:: Supplied records ::

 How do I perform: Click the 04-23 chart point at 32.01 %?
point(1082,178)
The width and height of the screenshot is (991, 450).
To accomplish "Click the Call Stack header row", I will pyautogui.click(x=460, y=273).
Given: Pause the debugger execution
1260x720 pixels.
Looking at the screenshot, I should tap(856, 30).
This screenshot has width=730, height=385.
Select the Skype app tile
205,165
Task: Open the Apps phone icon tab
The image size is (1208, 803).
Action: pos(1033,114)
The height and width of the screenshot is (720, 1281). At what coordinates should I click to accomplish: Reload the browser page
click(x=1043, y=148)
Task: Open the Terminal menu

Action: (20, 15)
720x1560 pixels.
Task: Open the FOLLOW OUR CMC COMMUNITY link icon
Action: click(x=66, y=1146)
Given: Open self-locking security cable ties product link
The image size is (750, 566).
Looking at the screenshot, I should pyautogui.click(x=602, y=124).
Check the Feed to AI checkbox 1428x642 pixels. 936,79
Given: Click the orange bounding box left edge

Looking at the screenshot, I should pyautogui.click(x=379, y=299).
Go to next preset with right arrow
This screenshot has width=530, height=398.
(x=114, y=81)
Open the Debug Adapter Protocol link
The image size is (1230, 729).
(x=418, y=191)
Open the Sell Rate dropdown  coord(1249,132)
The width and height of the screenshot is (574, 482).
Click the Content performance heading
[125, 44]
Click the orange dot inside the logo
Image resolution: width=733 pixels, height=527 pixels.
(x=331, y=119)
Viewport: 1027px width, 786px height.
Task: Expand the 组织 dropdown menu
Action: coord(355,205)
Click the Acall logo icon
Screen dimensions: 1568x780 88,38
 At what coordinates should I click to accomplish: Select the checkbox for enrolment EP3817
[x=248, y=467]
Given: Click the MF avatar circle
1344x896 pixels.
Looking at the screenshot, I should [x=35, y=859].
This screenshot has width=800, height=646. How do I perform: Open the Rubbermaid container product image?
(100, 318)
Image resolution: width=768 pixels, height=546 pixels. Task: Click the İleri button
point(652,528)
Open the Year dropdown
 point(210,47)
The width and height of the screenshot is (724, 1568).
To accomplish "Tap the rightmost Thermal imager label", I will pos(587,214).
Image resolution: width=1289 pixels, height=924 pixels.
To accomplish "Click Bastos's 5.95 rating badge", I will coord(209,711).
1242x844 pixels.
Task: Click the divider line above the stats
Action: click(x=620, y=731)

:: Activity ::
Print nothing but the lines from the one that contains "Open the Year dropdown" to the final line of the data, both included, exactly as they read.

:: Expected answer ::
Open the Year dropdown
 point(210,47)
The width and height of the screenshot is (724, 1568).
To accomplish "Tap the rightmost Thermal imager label", I will pos(587,214).
Image resolution: width=1289 pixels, height=924 pixels.
To accomplish "Click Bastos's 5.95 rating badge", I will coord(209,711).
1242x844 pixels.
Task: Click the divider line above the stats
Action: click(x=620, y=731)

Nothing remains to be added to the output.